Nadie quiso a los judíos: el fiasco de la Conferencia de Evian
Evian es un lugar fantástico para no hacer absolutamente nada. Desde las suites del hotel Royal, al pie de los Alpes, se divisan las dos orillas del espectacular lago Lemán y se entiende a la perfección por qué, en 1938, era ya uno de los destinos vacacionales favoritos de la realeza y otros millonarios. Cuando en julio de aquel año se citaron allí 32 países para intentar echarle una mano a millones de judíos alemanes que querían huir de Hitler, acabaron haciendo lo que se suele hacer en Évian-des-Bains: absolutamente nada.

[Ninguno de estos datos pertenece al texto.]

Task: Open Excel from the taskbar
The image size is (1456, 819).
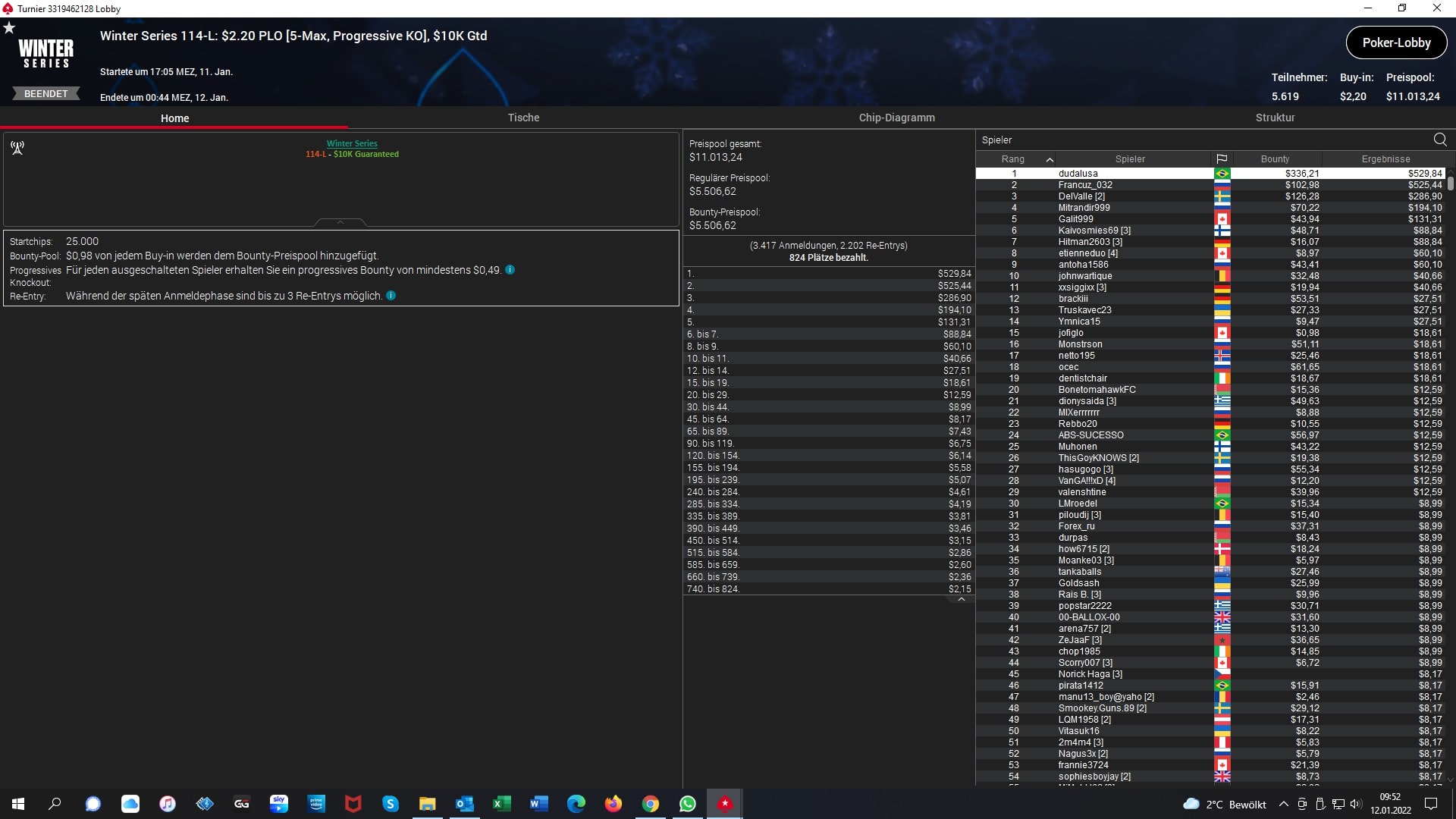Action: click(x=501, y=804)
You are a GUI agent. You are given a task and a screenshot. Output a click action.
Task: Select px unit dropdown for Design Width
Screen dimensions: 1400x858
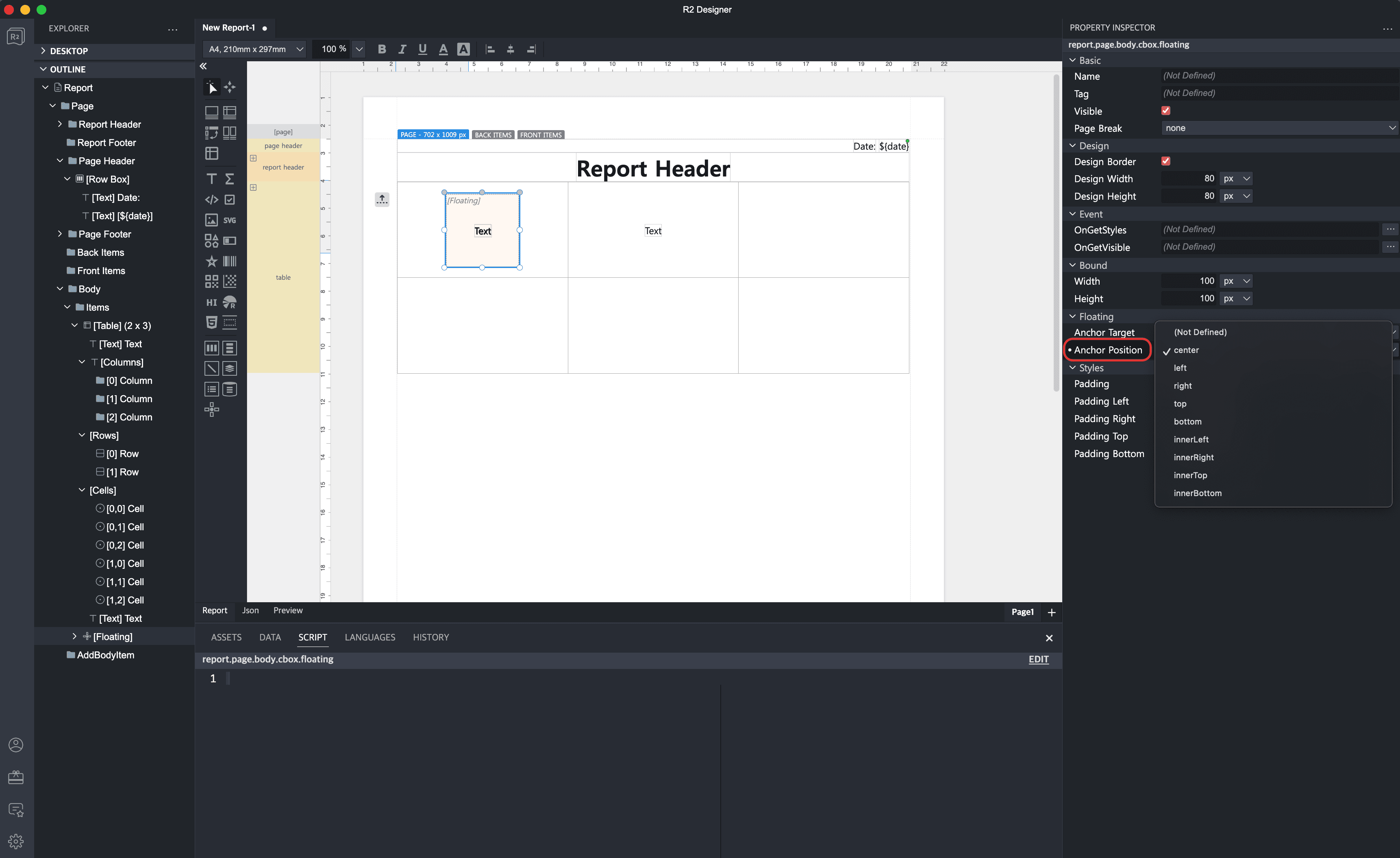[x=1237, y=179]
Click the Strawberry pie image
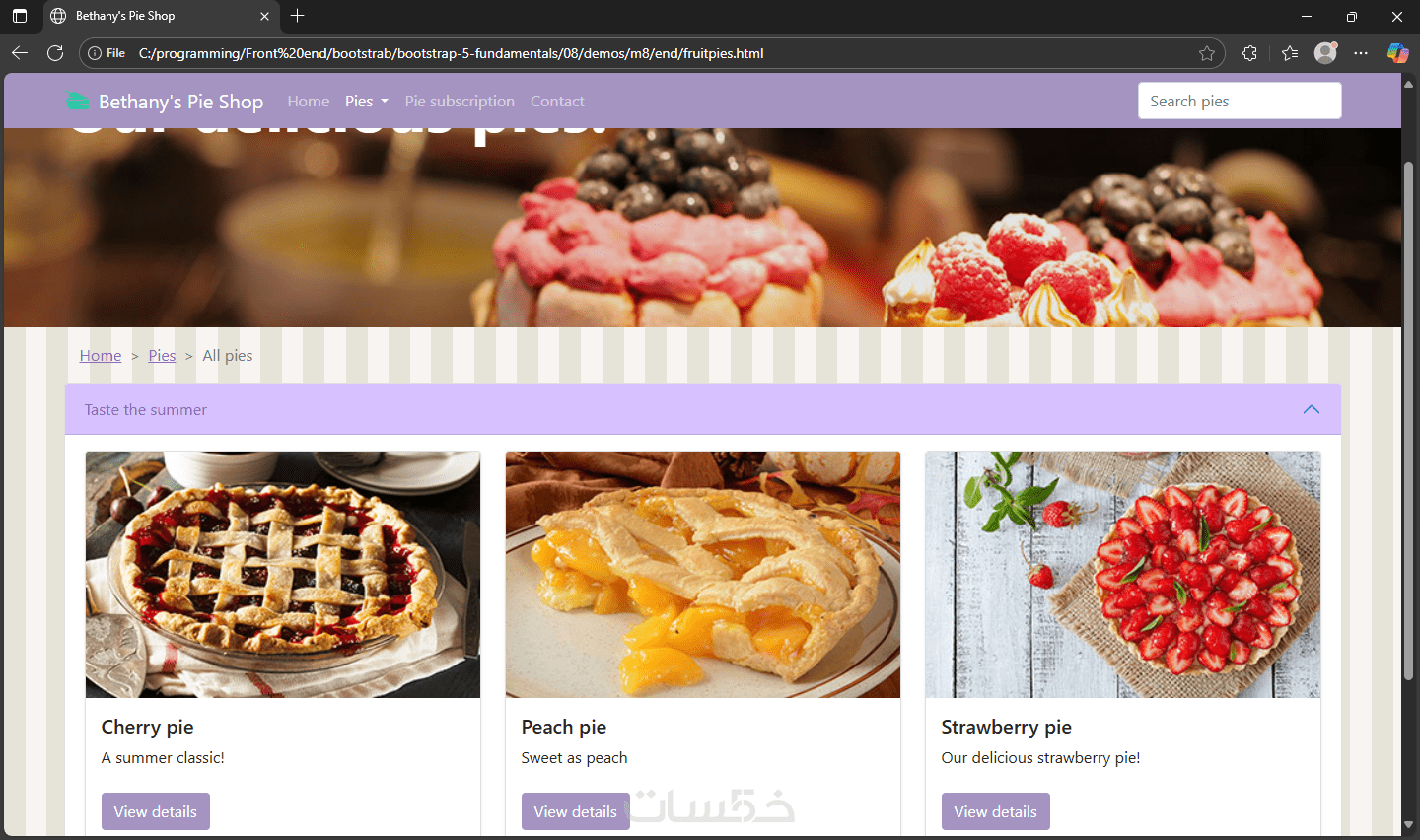The width and height of the screenshot is (1420, 840). tap(1122, 575)
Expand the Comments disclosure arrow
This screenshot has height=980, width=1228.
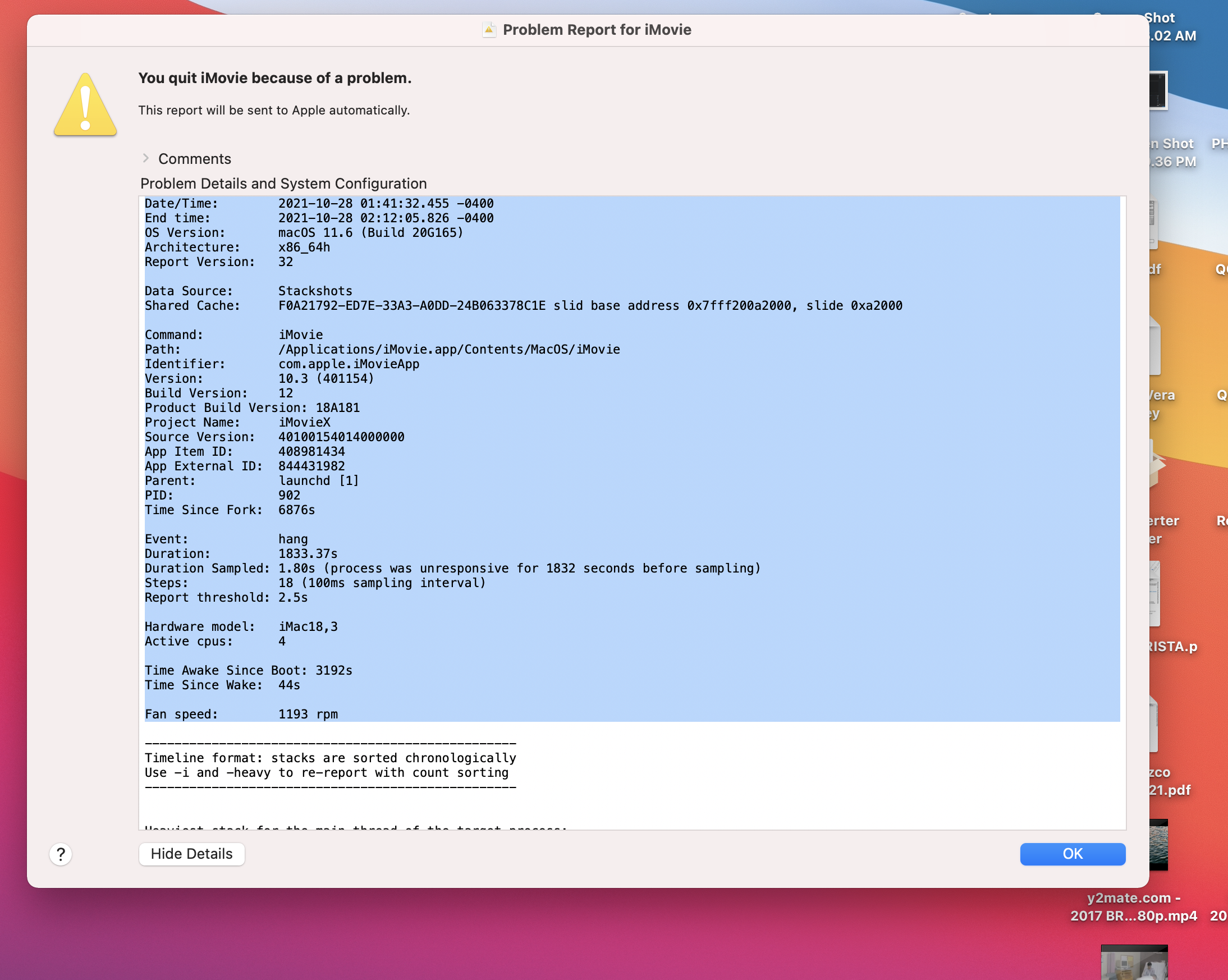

Los embajadores llegaron al Royal a principios de mes, acompañados de una treintena de observadores y más de doscientos periodistas. La expectación era enorme, pero, antes incluso de que comenzaran las conversaciones, la suerte de los judíos europeos ya estaba echada.
Estados Unidos no quería recibir refugiados, y Francia decía que ya no le cabían más; la URSS ni siquiera se presentó, y el gobierno británico rechazaba cualquier solución que llevara a más judíos a su protectorado en Palestina. Por su parte, las organizaciones judías sionistas descartaban cualquier posibilidad que no fuera esa. Un punto de partida imposible.
Mucho ruido y pocas nueces
Las reuniones duraron diez días, del 6 al 15 de julio, y estuvieron llenas de declaraciones de solidaridad con los judíos alemanes y austríacos. Una solidaridad verbal que no se concretó en ninguna medida real.
De los 32 países representados, solo la dictadura de Trujillo en la República Dominicana se comprometió, a cambio de ayudas, a aceptar a un número alto como parte de su plan para hacer “más blanco” y menos afrocaribeño el país, aunque finalmente expediría muchos menos visados de los prometidos.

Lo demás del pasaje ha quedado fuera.